• EXTRACTED DATA:
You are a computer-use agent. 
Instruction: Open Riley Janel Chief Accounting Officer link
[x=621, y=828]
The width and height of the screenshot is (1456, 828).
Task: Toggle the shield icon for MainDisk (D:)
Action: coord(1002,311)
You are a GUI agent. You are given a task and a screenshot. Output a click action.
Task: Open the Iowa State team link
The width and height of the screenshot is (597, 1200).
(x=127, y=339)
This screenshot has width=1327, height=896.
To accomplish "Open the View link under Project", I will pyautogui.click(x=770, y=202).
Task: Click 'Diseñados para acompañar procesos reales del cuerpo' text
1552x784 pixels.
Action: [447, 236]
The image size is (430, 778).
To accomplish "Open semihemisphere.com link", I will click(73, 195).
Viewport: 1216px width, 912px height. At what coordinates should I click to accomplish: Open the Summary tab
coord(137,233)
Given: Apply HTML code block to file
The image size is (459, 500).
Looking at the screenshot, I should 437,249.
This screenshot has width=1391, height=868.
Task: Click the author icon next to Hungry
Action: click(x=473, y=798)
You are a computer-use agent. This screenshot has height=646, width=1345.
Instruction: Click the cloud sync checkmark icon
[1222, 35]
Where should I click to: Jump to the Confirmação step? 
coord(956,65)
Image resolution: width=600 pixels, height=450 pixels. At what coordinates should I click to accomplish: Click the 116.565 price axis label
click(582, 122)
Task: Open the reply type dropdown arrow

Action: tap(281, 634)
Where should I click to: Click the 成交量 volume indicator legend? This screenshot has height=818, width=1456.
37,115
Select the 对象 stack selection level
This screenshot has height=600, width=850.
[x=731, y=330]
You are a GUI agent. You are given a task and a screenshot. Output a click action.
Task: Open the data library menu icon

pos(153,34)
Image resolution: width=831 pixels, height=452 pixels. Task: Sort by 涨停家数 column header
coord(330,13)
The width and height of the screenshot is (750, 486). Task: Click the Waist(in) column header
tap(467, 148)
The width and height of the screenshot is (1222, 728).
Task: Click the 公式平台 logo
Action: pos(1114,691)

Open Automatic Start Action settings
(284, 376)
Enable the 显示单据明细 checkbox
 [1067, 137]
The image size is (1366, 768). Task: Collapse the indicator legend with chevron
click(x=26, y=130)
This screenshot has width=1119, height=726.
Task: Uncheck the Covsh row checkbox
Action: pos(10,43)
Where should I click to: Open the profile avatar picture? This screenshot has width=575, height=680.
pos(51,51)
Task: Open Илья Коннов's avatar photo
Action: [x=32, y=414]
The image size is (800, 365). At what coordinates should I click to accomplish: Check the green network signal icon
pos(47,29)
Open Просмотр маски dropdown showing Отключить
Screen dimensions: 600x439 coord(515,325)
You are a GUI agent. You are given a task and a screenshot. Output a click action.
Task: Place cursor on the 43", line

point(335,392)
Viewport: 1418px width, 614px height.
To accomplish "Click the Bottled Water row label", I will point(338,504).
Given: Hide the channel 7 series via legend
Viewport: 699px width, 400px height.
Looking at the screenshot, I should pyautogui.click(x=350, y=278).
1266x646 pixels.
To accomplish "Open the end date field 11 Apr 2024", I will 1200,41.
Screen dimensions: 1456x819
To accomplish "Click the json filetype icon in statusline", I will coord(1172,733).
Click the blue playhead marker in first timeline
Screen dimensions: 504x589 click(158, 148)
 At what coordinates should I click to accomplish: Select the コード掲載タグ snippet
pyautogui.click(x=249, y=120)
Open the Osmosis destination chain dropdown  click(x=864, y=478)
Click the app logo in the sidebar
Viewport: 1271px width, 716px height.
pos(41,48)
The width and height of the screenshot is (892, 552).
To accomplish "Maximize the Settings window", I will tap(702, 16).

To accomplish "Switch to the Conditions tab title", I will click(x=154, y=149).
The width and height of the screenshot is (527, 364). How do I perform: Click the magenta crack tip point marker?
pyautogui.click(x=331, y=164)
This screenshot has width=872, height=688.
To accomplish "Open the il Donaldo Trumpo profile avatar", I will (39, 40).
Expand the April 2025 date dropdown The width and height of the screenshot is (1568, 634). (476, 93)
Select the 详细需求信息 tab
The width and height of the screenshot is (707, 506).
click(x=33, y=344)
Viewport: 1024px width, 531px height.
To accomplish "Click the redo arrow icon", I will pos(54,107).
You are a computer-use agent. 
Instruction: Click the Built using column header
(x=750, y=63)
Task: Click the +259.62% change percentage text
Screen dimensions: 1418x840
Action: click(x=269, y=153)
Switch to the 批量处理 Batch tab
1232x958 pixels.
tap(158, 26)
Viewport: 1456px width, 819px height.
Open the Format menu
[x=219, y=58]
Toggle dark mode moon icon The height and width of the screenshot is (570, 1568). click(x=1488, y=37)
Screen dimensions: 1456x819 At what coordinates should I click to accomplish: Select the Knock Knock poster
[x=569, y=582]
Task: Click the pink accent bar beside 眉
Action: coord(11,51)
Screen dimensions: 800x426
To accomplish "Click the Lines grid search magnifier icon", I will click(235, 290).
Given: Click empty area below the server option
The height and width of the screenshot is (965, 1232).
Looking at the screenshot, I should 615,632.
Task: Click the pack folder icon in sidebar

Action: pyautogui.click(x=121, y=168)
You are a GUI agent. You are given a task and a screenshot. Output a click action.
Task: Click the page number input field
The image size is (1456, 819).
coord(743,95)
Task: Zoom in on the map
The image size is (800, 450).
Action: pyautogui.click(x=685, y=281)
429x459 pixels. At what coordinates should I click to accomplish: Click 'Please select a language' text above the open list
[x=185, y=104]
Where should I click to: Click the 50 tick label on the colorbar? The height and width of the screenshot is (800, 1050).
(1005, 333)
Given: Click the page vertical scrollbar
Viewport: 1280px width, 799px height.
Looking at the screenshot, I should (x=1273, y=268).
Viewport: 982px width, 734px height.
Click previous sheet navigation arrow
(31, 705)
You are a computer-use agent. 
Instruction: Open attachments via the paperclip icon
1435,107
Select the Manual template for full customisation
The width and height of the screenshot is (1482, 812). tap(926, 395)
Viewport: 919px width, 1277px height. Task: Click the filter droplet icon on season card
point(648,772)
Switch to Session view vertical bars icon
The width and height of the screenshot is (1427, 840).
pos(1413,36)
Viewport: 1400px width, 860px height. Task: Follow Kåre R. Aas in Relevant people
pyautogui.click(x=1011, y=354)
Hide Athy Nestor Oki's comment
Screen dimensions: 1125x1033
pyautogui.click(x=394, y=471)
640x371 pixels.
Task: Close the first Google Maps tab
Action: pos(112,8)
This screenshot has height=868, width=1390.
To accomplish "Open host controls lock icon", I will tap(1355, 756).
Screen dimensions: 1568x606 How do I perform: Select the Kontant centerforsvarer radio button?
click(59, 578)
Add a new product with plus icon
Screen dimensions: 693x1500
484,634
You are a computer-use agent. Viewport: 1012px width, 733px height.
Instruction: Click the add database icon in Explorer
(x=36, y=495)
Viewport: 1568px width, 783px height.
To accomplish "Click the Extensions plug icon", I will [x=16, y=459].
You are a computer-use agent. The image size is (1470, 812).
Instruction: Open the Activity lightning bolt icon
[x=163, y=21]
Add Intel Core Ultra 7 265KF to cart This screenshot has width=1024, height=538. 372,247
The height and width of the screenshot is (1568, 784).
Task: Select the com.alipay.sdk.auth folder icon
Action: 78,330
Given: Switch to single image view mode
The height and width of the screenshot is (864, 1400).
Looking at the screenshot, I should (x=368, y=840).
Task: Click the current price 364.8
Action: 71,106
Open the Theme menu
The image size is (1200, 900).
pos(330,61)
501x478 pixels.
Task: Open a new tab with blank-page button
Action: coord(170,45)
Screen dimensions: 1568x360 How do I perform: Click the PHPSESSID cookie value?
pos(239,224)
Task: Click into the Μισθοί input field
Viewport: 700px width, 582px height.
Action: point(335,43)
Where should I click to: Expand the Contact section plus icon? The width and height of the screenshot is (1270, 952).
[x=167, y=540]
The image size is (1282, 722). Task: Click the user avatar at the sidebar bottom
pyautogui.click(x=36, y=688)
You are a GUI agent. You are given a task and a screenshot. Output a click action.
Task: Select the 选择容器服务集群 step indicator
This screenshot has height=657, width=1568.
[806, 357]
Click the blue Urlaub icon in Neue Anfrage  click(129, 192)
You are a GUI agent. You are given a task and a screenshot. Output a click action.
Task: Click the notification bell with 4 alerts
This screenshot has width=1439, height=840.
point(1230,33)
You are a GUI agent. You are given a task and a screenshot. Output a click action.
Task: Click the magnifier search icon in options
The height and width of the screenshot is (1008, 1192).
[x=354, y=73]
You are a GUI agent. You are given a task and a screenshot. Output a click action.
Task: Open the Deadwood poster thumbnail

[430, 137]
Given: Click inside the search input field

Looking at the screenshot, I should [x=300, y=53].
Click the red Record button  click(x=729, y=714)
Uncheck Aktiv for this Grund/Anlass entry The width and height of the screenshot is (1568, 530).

• SHORT TASK:
Render the part of the listing that begins at the line containing "Expand the April" and ends with the line containing "Action: pyautogui.click(x=685, y=281)", both included, as a Markdown table with the columns Row and Entry. Number each line in order and omit blank lines.

• FINISHED TASK:
| Row | Entry |
|---|---|
| 1 | Expand the April 2025 date dropdown The width and height of the screenshot is (1568, 634). (476, 93) |
| 2 | Select the 详细需求信息 tab |
| 3 | The width and height of the screenshot is (707, 506). |
| 4 | click(x=33, y=344) |
| 5 | Viewport: 1024px width, 531px height. |
| 6 | To accomplish "Click the redo arrow icon", I will pos(54,107). |
| 7 | You are a computer-use agent.  |
| 8 | Instruction: Click the Built using column header |
| 9 | (x=750, y=63) |
| 10 | Task: Click the +259.62% change percentage text |
| 11 | Screen dimensions: 1418x840 |
| 12 | Action: click(x=269, y=153) |
| 13 | Switch to the 批量处理 Batch tab |
| 14 | 1232x958 pixels. |
| 15 | tap(158, 26) |
| 16 | Viewport: 1456px width, 819px height. |
| 17 | Open the Format menu |
| 18 | [x=219, y=58] |
| 19 | Toggle dark mode moon icon The height and width of the screenshot is (570, 1568). click(x=1488, y=37) |
| 20 | Screen dimensions: 1456x819 At what coordinates should I click to accomplish: Select the Knock Knock poster |
| 21 | [x=569, y=582] |
| 22 | Task: Click the pink accent bar beside 眉 |
| 23 | Action: coord(11,51) |
| 24 | Screen dimensions: 800x426 |
| 25 | To accomplish "Click the Lines grid search magnifier icon", I will click(235, 290). |
| 26 | Given: Click empty area below the server option |
| 27 | The height and width of the screenshot is (965, 1232). |
| 28 | Looking at the screenshot, I should 615,632. |
| 29 | Task: Click the pack folder icon in sidebar |
| 30 | Action: pyautogui.click(x=121, y=168) |
| 31 | You are a GUI agent. You are given a task and a screenshot. Output a click action. |
| 32 | Task: Click the page number input field |
| 33 | The image size is (1456, 819). |
| 34 | coord(743,95) |
| 35 | Task: Zoom in on the map |
| 36 | The image size is (800, 450). |
| 37 | Action: pyautogui.click(x=685, y=281) |